Invest in REAL working redundancy


#1

I’ve been with dream host for many years and every 12-18 months the compnay goes through some existential crisis where there is an outage and we get a cute news letter with a kind of apology, and a commitment to improve the design and reliability of dream host, and every year we seem to repeat the same cycle.

When will DH invest in real redundancy to minimize power outages, network brown outs, and other essential infrastructure to eliminate these cyclical outages?


#2

Can you name the last power outage? I can’t.

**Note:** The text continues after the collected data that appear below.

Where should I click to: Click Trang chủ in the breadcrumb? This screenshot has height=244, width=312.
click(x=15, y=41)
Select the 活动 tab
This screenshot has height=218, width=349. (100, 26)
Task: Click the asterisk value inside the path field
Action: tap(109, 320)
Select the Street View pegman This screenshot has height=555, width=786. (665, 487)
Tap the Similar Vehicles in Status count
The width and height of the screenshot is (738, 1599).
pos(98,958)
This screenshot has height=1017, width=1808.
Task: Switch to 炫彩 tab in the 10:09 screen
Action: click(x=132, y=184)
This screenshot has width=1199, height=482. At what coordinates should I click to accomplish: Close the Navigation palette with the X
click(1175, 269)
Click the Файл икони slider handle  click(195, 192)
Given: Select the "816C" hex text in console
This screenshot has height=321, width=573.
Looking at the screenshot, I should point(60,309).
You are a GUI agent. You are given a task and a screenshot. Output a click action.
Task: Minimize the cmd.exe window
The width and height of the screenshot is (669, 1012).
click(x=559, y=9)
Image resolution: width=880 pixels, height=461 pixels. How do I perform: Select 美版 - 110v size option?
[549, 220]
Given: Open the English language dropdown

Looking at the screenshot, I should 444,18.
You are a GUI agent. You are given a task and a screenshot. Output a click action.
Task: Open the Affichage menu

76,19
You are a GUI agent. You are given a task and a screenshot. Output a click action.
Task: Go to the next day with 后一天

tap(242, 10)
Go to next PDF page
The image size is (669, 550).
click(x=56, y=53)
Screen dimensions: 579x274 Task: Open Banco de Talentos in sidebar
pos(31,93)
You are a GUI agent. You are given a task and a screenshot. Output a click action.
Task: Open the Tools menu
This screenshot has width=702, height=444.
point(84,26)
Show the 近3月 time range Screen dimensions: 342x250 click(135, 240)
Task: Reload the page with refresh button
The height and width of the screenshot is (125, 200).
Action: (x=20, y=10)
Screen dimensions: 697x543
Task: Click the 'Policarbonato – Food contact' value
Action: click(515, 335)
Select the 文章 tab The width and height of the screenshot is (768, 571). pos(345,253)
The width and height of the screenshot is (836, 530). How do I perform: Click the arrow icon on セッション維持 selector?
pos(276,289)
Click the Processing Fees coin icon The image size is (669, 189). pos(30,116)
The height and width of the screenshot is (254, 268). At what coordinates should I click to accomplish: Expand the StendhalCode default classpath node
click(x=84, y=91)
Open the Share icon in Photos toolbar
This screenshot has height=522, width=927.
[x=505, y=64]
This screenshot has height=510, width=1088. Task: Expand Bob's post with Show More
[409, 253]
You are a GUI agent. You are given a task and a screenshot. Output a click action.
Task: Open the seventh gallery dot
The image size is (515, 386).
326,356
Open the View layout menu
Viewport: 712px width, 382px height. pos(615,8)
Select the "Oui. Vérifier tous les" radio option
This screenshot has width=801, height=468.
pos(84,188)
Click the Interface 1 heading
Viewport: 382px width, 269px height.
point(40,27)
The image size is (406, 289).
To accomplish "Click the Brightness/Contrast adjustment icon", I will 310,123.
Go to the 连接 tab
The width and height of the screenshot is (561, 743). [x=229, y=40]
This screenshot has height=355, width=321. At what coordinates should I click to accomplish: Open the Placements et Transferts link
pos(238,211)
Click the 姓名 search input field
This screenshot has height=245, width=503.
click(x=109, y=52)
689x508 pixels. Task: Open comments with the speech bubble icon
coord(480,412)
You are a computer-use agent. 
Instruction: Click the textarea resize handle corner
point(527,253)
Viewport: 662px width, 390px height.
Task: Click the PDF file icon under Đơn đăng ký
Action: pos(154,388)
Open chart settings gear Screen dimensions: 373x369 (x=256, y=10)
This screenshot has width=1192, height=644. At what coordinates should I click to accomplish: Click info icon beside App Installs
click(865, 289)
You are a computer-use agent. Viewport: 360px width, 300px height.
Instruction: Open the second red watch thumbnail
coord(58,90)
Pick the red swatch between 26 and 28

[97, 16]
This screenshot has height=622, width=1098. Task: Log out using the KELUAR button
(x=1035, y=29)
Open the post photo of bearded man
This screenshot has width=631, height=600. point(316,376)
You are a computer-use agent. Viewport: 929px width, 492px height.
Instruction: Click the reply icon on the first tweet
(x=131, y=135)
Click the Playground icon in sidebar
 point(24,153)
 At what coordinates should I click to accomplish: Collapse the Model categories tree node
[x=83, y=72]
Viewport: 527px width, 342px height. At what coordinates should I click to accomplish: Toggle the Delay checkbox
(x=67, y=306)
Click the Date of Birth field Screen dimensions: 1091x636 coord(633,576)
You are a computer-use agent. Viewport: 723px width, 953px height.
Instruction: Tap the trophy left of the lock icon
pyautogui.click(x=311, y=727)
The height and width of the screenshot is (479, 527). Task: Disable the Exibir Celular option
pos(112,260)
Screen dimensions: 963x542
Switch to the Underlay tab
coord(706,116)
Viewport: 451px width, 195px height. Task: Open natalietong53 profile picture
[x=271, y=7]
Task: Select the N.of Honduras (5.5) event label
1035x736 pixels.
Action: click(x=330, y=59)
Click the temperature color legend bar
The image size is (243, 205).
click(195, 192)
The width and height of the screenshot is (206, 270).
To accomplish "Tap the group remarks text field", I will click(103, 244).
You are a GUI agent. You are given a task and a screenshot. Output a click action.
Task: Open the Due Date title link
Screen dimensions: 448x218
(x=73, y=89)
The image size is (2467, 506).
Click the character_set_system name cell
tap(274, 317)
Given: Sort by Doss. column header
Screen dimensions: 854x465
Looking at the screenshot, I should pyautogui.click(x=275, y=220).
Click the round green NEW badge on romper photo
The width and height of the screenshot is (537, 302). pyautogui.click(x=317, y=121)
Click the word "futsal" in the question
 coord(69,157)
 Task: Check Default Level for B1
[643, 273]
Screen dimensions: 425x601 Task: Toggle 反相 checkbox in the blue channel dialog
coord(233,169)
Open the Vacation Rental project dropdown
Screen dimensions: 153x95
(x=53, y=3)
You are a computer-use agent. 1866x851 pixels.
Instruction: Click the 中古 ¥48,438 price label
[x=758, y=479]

If you would like a more perfect world, its available for a greater price elsewhere. Even there tho you’re not going to find much better up-time overall. No matter where you go there will always be some issue over the 525960 minutes in a year =]


#3

I had a six hour outage about 18-24 months ago. Just before the plan to go to new york. Also a vareiry of sql hangs, and machine fails over the last 2 years… As an ex-cisco early employee, I’m reminded of other high growth high tech companies that pioritized growth over operations. After 3 hours of working on bringing up the datacenter after a power failure they notice THEN that the routers are fried? Given the infrastructure priority wouldn’t the connection to the outside world come FIRST? It looks the the operations staff is wearing clown shoes…


#4

For the price I pay I’m happy. I know you can always add half a percentage point to the uptime by paying for something more pricey like rackspace, if revenue dictated that then I’m sure I would… =]


#5

I’ve noticed power outages reported at rack level when power strips fail, but never an entire datacenter. The blokes running the show down at Alchemy will have a lot of explaining and begging forgiveness to do. I’d reckon they host more than the DreamHost servers in the facility and no doubt the phone lines would be melting already from some very disgruntled clients who spend a lot of money with them. Alchemy (Irvine) Datacenter


#6

I can’t find the quote i’m looking for about alchemy but there is one that’s close on this page: “DreamHost owns a large equity stake in Alchemy.”


#7

We’ve been investigating the router issues pretty much since the power came back on. Getting confirmation from the manufacturer that the problems we were seeing were a hardware issue took some time, though, and while that was ongoing some of our other staff have been trying to bring up other services where possible.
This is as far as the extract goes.